Interactive real-time exploration and correlation of multi-terabyte and petabyte datasets from multiple sources has been identified as an critical enabler for scientists to glean new insights in a variety of disciplines vital for national security including climate modeling and prediction, biomedical imaging, geosciences and high energy physics. Practically, these large-scale datasets must flow among a Grid of instruments, physical storage devices, visualization displays, and computational clusters. These applications are now realized by interconnecting Grid resources with dedicated networks dynamically created by concatenating optical lightpaths (lambdas). Critical criterions for these data-intensive applications to achieve high-performance, include, low-latency access to local and remote data, and, time-critical data sharing between the applications running on geographically distributed clusters.

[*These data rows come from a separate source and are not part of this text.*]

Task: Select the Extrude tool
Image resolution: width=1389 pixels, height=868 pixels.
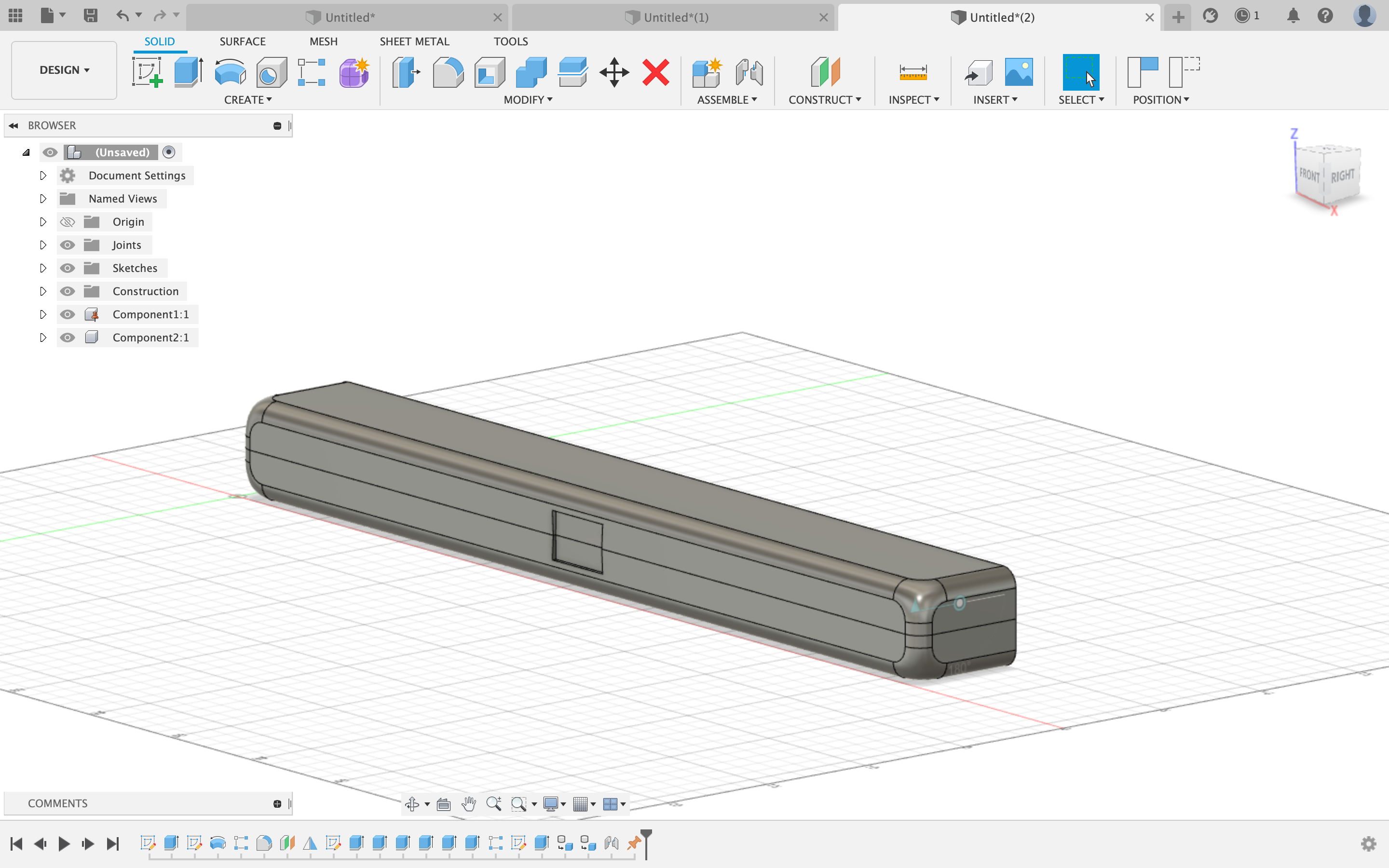Action: (188, 72)
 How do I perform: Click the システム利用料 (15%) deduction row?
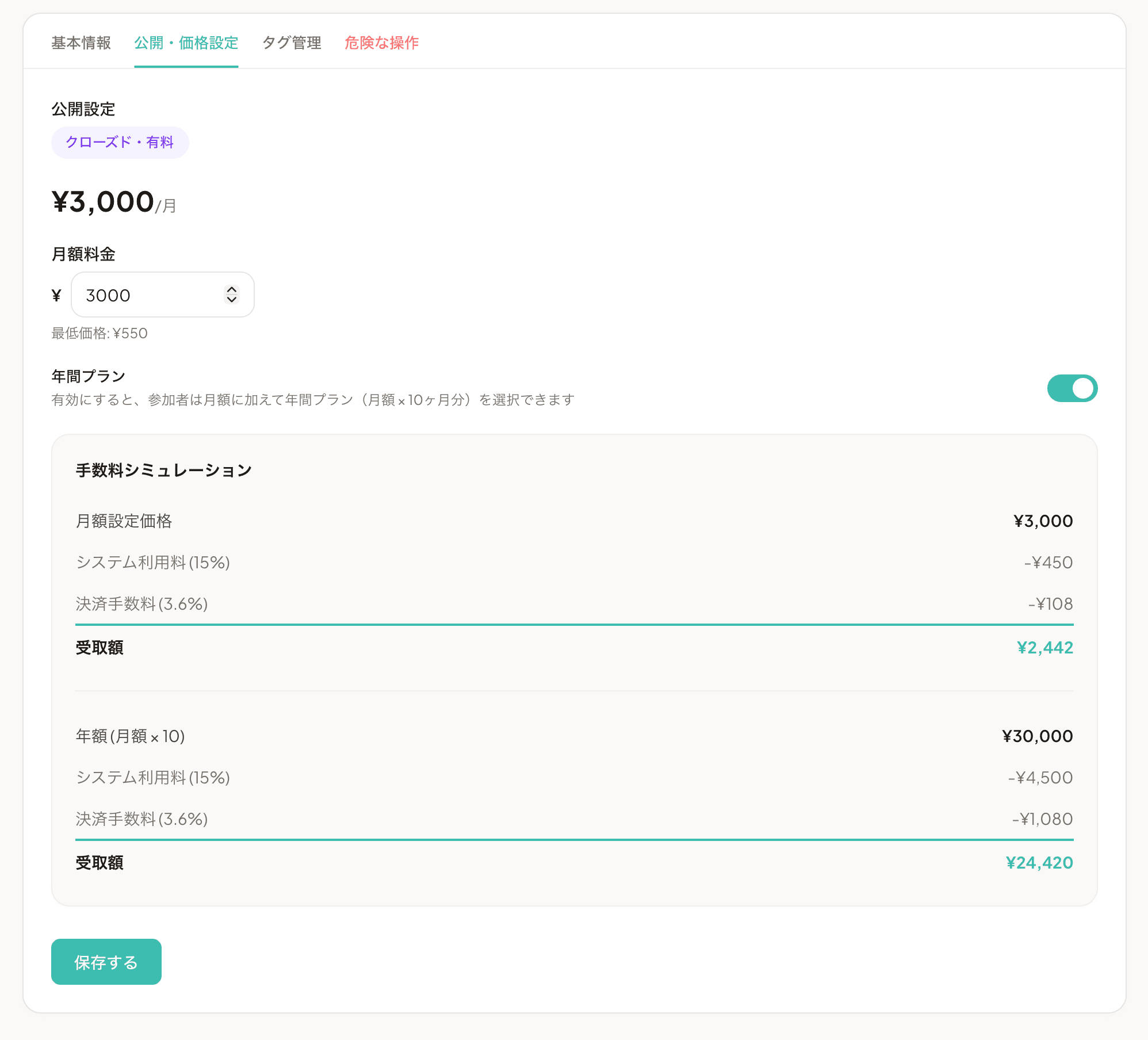click(x=152, y=563)

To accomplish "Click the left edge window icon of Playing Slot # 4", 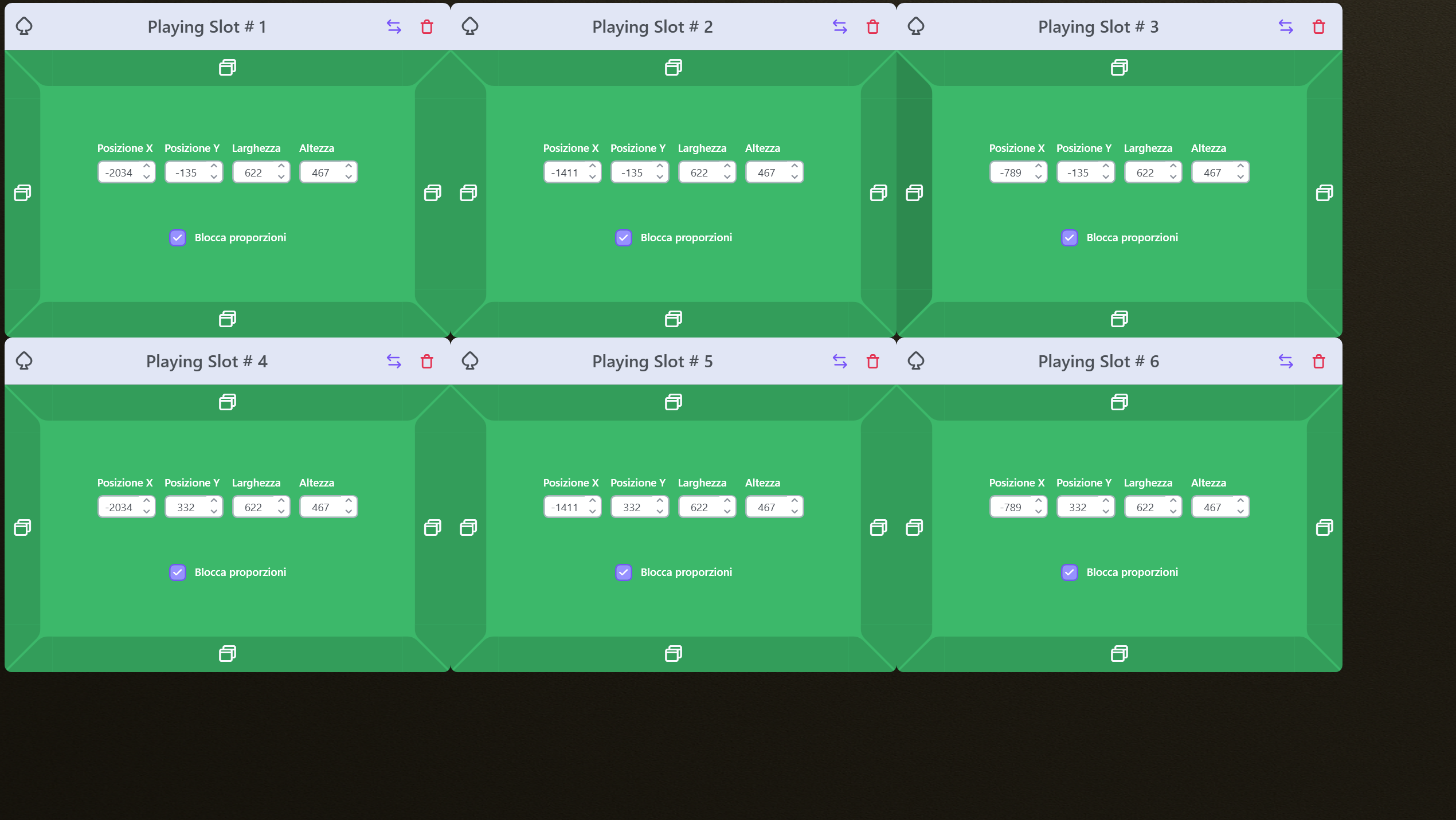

In this talk, I will present LambdaRAM, a high-performance, multi-dimensional, distributed cache that harnesses the memory of multiple clusters interconnected by ultra-high-speed networks and employs efficient latency mitigation heuristics to provide data-intensive applications with low latency, seamless access to local and remote data. I will discuss the integration LambdaRAM with Bioscience applications to interactively visualize remote data and with NASA Goddard's Climate analysis application for computation of wind shear.

Venkat Vishwanath is a PhD candidate at the Electronic Visualization Laboratory(EVL) in Department of Computer Science at the University of Illinois at Chicago(UIC). He works on High Performance Networking at 10Gbps and beyond, Data Intensive Computing and High-Speed Transport Protocols.